How do I reduce on-call burnout for on-call engineers using AI tools?

OpsAI reduces burnout through two mechanisms: fewer pages (Auto Fix handles Kubernetes incidents before they escalate to the rotation) and shorter cognitive load per incident (pre-assembled RCA means investigation time collapses from 30 to 45 minutes to 5 to 8 minutes). The combination reduces both the frequency and the intensity of on-call work without requiring additional headcount or longer escalation chains.

AI SRE copilot vs traditional runbooks: which is better for new engineers?

For live incident guidance, an AI SRE copilot is significantly more effective than runbooks. Runbooks go stale with every infrastructure change, cover only known failure modes, and require engineers to find the right runbook before they can use it. OpsAI provides live, incident-specific guidance based on current telemetry, it does not require the engineer to know which runbook applies, because OpsAI already knows what the incident is and what to do about it.

Why do on-call engineers take so long to resolve incidents, and how can AI help?

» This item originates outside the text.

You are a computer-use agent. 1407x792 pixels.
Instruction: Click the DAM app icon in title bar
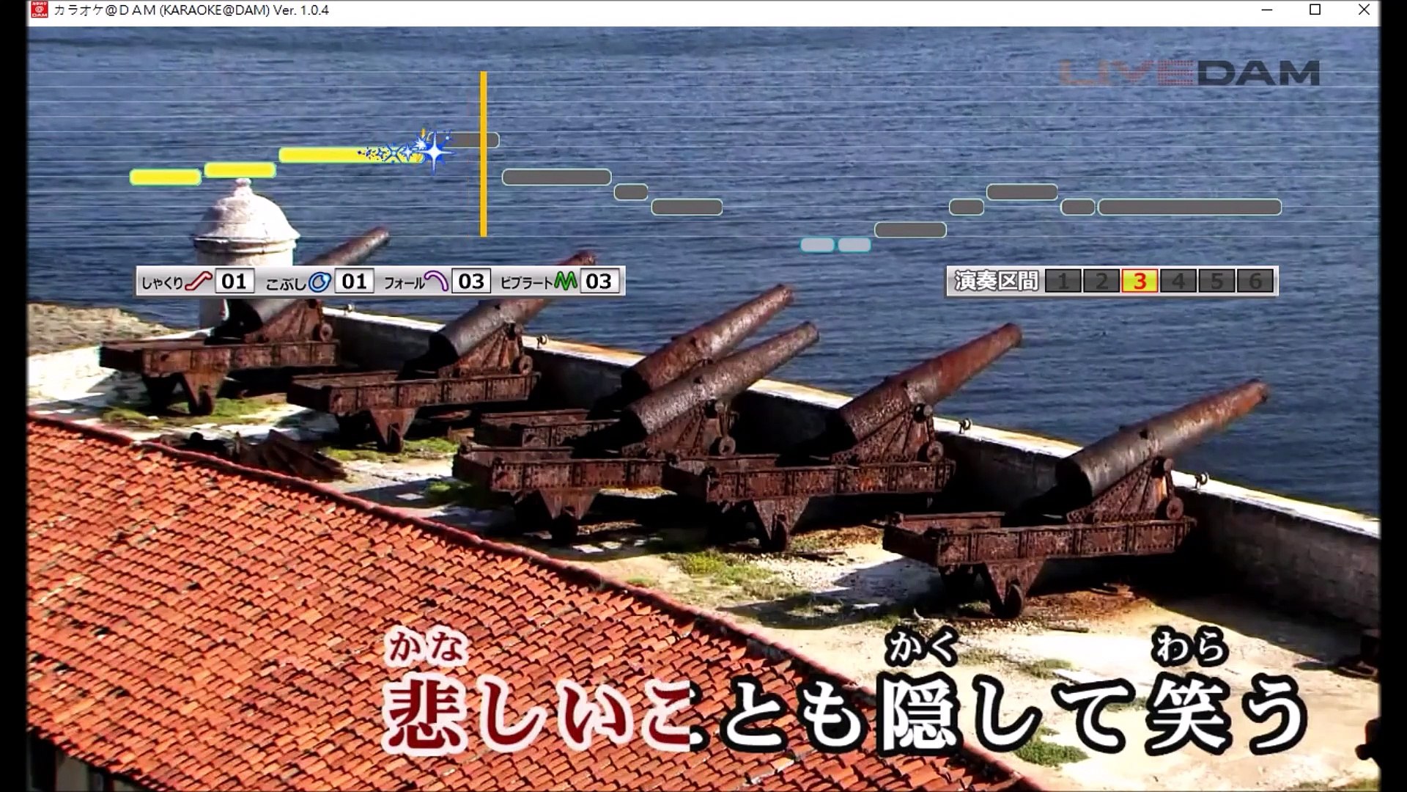[x=40, y=10]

Most incident time is spent on correlation: pulling logs, checking metrics, reading traces, searching Slack for relevant history. This is not engineering work, it is data assembly work. OpsAI handles this assembly automatically, pulling together all relevant signals before the engineer has finished reading the alert. The time savings are not marginal: investigations that previously took 30 to 45 minutes routinely complete in under 5 minutes with OpsAI surfacing findings in real time.

How can I use an AI assistant to transfer SRE knowledge without relying on tribal memory?

OpsAI builds structured incident history from every investigation it runs: what broke, what the pattern looked like, what the root cause was, and how it was fixed. When a new engineer encounters an incident that an experienced SRE would recognize from memory, OpsAI surfaces the relevant history automatically. Over time, this shifts institutional knowledge from individual engineers’ heads into a queryable system that every on-call engineer can access, regardless of how long they have been on the team.

What should an AI copilot show an engineer when a P1 alert fires at 2 AM?

At minimum: a plain-language description of what broke, the identified root cause with supporting evidence, the specific service and code location responsible, a proposed fix, and any historical context from past occurrences of the same pattern. OpsAI provides all of this in the findings panel before the engineer has to open a single additional dashboard. The goal is to put the engineer in review-and-approve mode immediately, not investigation mode.

Does OpsAI work if my team uses Datadog or Grafana for monitoring?

Yes. OpsAI ingests alerts from both Datadog and Grafana, runs investigations using their metrics, logs, and traces, and surfaces findings inside the Middleware UI. On-call engineers get AI-assisted RCA regardless of which monitoring tools the team standardized on. See the OpsAI vs Resolve AI comparison for a detailed look at how OpsAI handles multi-tool environments.

Is OpsAI an SRE automation feature built into APM, or a separate tool?

OpsAI is built directly into Middleware’s APM, so SRE automation is not a bolt-on integration, it runs on the same traces, error data, and deployment context your APM already collects. When an APM alert fires, OpsAI has immediate access to the full trace and code context needed for root cause analysis, rather than waiting on a separate system to ingest and re-correlate the data. For teams evaluating APM platforms specifically for built-in SRE automation, this tight coupling is what keeps time-to-root-cause low.

Can an AI SRE agent handle log management as part of on-call workflows?

Yes. OpsAI treats log data as one of several correlated signals, not a separate destination engineers have to search manually. When an incident fires, it pulls the relevant log lines automatically and presents them alongside the stack trace, infrastructure metrics, and code context — all in the same findings panel.

As a result, on-call engineers get log-level detail without opening a separate log management tool or writing a query under pressure.